** AIM OF THE EXERCISE **
Rewrite the items in the stretch from the line containing "Screen dimensions: 1021x499" through the line containing "Click the user avatar", requests included. Multiply every number in the answers, such as coordinates and any dimensions given within them, by 2.3 and round to whole numbers with halves rounded up, leaving the numbers in the requests unchanged.

** RAW RECORDS **
□ □ □ □ □

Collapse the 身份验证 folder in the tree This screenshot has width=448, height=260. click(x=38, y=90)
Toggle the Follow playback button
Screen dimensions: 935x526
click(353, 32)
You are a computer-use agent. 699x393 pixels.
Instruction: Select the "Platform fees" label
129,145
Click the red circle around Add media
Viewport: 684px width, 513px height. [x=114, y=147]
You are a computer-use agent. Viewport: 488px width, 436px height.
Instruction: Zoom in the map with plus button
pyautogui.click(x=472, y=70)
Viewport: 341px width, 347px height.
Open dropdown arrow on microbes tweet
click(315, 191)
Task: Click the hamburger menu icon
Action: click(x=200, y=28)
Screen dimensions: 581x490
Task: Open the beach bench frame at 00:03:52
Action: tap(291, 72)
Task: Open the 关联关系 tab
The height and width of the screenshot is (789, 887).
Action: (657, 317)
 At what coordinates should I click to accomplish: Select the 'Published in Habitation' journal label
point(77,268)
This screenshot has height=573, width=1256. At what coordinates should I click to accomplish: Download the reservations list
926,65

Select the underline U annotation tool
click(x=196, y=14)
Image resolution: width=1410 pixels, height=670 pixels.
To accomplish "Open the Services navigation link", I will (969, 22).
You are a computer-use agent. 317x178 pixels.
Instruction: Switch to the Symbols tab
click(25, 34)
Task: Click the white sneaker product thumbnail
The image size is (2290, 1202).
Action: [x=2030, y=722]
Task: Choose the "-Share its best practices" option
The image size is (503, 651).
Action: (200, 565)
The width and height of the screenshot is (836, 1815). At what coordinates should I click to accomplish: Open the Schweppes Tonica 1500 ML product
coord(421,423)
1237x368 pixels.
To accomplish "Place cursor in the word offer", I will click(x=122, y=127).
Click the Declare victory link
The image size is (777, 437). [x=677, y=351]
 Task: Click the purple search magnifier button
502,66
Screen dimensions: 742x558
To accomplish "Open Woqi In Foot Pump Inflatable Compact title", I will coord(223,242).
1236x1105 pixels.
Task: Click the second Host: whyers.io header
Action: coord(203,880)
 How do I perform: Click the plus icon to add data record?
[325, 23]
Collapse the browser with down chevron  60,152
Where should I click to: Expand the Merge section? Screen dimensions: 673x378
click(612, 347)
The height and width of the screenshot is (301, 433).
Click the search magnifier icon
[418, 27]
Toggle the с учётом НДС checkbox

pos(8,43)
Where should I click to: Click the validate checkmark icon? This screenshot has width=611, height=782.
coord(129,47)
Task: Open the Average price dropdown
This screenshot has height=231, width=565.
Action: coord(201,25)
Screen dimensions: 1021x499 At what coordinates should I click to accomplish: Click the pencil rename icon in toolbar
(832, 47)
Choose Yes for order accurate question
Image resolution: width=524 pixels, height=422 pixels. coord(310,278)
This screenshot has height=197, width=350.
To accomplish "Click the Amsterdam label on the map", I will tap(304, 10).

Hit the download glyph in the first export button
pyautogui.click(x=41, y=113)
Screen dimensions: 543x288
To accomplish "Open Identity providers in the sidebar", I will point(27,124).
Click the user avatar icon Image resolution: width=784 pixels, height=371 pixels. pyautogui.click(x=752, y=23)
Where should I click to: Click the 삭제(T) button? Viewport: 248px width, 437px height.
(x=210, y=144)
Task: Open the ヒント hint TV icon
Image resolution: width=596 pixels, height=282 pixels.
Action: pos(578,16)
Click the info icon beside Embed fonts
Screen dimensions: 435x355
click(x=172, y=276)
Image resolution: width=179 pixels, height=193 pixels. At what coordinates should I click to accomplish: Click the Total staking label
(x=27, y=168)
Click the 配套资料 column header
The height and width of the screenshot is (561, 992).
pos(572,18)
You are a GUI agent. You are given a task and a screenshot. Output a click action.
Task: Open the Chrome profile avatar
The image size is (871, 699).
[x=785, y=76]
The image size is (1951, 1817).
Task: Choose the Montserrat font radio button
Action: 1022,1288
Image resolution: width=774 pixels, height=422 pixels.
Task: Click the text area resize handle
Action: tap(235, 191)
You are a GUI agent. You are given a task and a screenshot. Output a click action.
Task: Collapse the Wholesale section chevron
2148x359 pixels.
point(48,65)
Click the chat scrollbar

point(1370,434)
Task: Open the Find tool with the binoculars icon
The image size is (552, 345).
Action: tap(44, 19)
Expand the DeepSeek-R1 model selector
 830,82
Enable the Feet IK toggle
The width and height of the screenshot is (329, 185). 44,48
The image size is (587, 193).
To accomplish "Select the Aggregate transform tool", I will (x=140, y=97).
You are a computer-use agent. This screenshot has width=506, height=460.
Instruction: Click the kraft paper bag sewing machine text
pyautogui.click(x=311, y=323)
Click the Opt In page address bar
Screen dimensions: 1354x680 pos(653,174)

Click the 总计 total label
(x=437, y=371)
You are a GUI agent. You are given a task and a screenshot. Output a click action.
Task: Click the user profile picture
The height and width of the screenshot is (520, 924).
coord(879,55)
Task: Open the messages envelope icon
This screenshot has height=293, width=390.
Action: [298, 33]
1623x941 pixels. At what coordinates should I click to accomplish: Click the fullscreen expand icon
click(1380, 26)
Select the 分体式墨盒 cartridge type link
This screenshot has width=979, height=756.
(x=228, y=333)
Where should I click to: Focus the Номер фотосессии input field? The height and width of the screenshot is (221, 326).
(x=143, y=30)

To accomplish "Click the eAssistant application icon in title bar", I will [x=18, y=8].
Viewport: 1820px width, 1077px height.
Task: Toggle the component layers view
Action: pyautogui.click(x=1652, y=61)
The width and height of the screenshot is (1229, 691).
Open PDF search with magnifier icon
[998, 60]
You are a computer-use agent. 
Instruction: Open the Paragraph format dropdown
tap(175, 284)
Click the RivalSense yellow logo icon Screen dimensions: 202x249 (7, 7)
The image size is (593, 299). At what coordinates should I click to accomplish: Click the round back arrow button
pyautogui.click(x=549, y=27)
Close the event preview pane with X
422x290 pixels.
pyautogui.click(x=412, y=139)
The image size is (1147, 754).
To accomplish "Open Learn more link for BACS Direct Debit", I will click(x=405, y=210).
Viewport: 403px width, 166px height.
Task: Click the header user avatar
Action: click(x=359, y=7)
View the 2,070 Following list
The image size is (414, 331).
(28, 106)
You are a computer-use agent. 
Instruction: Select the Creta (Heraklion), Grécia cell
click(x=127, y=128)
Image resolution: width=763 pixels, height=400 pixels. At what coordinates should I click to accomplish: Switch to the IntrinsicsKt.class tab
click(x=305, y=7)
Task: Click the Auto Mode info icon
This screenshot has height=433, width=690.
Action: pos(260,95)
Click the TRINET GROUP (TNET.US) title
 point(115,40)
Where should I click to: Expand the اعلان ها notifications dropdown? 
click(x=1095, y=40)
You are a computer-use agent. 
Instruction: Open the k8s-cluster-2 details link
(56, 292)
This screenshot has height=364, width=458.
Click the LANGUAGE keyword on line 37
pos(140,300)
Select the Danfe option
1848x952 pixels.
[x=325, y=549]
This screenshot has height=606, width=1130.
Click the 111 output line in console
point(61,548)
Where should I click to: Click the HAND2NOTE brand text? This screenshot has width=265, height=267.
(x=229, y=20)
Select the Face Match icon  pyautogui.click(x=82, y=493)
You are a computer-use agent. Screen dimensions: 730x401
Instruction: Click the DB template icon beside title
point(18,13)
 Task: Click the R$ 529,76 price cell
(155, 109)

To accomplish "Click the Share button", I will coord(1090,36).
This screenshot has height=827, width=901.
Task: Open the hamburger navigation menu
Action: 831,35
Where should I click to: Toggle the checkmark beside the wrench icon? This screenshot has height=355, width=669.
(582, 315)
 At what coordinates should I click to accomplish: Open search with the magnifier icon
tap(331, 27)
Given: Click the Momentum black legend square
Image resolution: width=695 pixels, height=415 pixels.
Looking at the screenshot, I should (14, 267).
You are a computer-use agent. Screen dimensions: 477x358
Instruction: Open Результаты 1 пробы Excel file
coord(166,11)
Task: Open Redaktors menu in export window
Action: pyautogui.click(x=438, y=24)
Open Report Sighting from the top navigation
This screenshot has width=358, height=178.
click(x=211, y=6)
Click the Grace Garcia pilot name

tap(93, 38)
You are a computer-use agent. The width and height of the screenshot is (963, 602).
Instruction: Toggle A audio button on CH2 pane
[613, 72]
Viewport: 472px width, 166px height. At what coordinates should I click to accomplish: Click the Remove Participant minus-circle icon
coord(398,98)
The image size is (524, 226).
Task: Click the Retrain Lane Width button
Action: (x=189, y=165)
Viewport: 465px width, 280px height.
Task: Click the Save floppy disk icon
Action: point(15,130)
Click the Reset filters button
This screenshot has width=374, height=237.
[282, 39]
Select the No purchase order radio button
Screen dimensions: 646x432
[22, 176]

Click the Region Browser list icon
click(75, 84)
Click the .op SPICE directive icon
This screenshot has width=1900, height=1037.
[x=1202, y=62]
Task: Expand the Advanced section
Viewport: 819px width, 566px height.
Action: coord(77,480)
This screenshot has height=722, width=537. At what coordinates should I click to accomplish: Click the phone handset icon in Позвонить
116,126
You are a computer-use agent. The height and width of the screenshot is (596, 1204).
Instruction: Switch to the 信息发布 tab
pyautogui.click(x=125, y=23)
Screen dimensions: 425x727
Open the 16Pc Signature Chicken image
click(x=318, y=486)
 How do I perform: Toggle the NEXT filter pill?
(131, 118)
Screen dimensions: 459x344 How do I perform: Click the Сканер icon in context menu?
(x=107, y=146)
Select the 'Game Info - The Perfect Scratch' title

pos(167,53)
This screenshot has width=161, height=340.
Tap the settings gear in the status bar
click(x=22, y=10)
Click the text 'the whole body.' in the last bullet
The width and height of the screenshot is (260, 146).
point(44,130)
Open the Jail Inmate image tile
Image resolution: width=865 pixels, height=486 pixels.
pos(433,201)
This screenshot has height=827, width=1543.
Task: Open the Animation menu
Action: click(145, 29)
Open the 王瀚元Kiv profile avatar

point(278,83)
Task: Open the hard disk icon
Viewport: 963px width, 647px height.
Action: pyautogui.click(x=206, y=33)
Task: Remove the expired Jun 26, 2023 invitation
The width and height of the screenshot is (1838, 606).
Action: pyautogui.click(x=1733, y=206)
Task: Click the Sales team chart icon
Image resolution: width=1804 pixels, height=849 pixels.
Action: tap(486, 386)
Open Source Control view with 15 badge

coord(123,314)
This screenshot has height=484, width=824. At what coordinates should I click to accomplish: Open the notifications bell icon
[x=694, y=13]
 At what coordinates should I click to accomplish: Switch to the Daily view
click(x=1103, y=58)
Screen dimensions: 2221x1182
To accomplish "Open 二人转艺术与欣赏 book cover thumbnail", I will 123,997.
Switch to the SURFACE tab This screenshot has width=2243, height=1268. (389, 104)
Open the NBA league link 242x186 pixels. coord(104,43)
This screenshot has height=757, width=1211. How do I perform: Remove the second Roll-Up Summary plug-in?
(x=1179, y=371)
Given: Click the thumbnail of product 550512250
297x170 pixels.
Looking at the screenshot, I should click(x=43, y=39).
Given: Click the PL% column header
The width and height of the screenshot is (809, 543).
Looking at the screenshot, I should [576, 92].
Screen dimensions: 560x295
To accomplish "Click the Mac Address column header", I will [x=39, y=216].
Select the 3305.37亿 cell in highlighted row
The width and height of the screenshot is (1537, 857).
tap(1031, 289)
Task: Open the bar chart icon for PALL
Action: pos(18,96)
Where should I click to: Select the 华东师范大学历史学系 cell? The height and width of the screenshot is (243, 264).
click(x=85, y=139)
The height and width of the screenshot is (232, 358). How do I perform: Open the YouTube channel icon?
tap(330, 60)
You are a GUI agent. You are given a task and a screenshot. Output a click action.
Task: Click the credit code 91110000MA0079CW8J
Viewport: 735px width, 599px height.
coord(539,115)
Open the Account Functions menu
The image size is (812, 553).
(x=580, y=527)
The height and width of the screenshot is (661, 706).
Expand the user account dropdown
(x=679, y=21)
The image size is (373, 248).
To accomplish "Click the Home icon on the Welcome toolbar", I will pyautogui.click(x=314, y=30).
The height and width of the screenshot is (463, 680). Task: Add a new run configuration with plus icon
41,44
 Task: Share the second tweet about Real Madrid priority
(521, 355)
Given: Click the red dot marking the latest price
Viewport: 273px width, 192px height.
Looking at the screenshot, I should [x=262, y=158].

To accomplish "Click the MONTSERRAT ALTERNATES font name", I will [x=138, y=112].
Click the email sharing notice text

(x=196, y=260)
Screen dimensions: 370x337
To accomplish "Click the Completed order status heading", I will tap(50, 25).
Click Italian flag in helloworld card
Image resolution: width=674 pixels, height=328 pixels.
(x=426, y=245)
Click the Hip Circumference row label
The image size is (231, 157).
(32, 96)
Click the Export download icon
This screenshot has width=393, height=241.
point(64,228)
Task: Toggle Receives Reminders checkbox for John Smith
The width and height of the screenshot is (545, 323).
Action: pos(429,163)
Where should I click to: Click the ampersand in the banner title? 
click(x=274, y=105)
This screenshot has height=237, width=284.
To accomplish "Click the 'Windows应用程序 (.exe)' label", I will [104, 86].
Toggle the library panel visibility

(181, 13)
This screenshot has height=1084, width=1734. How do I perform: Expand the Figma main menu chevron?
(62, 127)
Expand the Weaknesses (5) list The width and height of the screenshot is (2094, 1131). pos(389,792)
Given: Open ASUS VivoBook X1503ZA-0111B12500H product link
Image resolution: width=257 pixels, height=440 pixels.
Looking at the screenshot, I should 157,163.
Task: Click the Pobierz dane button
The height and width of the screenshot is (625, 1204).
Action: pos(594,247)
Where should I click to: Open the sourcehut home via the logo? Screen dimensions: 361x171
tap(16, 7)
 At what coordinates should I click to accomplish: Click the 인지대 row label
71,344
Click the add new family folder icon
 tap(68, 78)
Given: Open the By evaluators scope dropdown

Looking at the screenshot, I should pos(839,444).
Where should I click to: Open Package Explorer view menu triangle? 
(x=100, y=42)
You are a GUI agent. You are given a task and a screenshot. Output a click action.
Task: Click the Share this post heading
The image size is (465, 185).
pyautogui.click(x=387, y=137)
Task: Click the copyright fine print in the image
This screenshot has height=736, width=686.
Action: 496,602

□ □ □ □ □

** CORRECT RESPONSE **
Screen dimensions: 1021x499 At what coordinates should I click to accomplish: Click the pencil rename icon in toolbar
(1914, 108)
Choose Yes for order accurate question
Image resolution: width=1205 pixels, height=971 pixels. coord(713,639)
This screenshot has height=197, width=350.
To accomplish "Click the Amsterdam label on the map", I will tap(699, 23).

Hit the download glyph in the first export button
pyautogui.click(x=94, y=260)
Screen dimensions: 543x288
To accomplish "Open Identity providers in the sidebar", I will point(62,285).
Click the user avatar icon Image resolution: width=784 pixels, height=371 pixels. pyautogui.click(x=1730, y=53)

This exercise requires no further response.